Recent Advances in Understanding Metal Dusting: A Review

D.J. Young, J. Zhang, C. Geers, M. Schütze

Recent experimental investigations have widened the understanding of metal dusting significantly. Microscopic observations have been used to dissect dusting mechanisms. Iron dusts by growing a cementite surface scale, which catalyses graphite nucleation and growth. The resulting volume expansion leads to cementite disintegration. Cementite formation on iron can be suppressed by alloying with germanium. Nonetheless, dusting occurs via the direct growth of graphite into the metal, producing nanoparticles of ferrite.
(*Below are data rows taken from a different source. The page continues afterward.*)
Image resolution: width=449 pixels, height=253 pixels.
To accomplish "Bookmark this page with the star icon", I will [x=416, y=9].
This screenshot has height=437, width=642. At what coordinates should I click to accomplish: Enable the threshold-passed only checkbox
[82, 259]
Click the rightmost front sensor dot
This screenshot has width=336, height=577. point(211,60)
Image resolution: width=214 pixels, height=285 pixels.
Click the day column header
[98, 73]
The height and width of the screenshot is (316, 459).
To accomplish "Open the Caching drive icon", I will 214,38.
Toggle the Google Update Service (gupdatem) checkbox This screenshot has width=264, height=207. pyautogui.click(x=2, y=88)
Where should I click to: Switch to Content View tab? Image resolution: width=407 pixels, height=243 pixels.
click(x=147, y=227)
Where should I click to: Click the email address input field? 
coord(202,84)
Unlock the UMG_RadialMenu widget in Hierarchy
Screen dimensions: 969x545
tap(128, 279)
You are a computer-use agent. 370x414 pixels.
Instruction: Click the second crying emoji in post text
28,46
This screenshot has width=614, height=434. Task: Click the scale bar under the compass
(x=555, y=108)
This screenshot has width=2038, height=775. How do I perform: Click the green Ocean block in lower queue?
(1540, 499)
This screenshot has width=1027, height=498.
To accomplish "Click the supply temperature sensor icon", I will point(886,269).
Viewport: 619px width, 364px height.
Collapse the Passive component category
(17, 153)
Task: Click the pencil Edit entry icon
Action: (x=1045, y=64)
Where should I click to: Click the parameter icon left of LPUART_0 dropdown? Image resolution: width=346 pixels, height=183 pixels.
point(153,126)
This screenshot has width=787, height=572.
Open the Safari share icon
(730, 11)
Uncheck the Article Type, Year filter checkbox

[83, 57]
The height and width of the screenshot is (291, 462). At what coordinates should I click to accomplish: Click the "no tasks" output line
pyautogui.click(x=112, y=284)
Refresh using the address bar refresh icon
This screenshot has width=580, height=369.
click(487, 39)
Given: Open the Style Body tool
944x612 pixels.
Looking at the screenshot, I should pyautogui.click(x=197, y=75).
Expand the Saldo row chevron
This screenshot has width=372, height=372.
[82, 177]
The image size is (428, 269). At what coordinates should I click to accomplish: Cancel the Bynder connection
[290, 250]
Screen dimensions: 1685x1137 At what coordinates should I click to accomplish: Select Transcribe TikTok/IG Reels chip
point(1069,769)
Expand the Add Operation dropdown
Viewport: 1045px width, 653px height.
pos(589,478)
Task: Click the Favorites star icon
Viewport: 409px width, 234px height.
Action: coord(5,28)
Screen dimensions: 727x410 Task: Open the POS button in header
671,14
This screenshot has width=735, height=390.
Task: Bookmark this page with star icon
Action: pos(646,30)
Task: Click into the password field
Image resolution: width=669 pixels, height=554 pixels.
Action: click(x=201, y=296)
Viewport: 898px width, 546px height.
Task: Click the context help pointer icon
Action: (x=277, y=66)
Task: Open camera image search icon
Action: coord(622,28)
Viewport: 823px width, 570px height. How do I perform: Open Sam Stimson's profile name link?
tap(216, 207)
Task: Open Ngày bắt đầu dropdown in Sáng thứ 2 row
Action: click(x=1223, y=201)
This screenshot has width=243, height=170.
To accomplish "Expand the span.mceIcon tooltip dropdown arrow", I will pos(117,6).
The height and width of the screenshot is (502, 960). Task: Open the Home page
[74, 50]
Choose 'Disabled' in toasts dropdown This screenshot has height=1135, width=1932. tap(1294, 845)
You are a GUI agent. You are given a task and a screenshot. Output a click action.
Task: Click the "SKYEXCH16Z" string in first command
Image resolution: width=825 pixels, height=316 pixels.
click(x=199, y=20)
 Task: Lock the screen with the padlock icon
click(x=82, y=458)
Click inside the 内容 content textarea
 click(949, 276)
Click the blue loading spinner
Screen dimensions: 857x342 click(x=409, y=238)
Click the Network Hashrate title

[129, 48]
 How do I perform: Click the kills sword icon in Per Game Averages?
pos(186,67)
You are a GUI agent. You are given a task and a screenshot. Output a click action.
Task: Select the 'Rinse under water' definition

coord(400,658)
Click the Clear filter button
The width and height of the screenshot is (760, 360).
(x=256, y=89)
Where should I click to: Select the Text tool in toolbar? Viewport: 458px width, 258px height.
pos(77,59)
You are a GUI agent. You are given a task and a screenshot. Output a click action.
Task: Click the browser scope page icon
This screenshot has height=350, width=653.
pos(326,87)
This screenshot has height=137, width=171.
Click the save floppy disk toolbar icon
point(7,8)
This process is faster, because carbon diffusion is more rapid in α-Fe than in Fe3C. Austenitic materials cannot form cementite, and dust via formation of graphite at external surfaces and interior grain boundaries. The coke deposit consists of carbon nanotubes with austenite particles at their tips, or graphite particles encapsulating austenite. TEM studies demonstrate the inward growth of graphite within the metal interior. It is therefore concluded that the dusting mechanism of austenitic materials like high alloy Cr–Ni steels and Ni base materials is one of graphite nucleation and growth within the near surface metal. In all alloys examined, both ferritic and austenitic, the principal mass transfer process is inward diffusion of carbon. Alloying iron with nickel leads to a transformation from one mechanism with carbide formation to the other without. Copper alloying in nickel and high nickel content stainless steels strongly suppresses graphite nucleation, as does also an intermetallic Ni–Sn phase, thereby reducing greatly the overall dusting rate. A surface layer of intermetallic Ni–Sn Fe-base materials facilitates the formation of a Fe3SnC surface scale which also prevents coking and metal dusting. Current understanding of the roles of temperature, gas composition and surface oxides on dusting rates are summarised. Finally, protection against metal dusting by coatings is discussed in terms of their effects on catalysis of carbon deposition, and on protective oxide formation.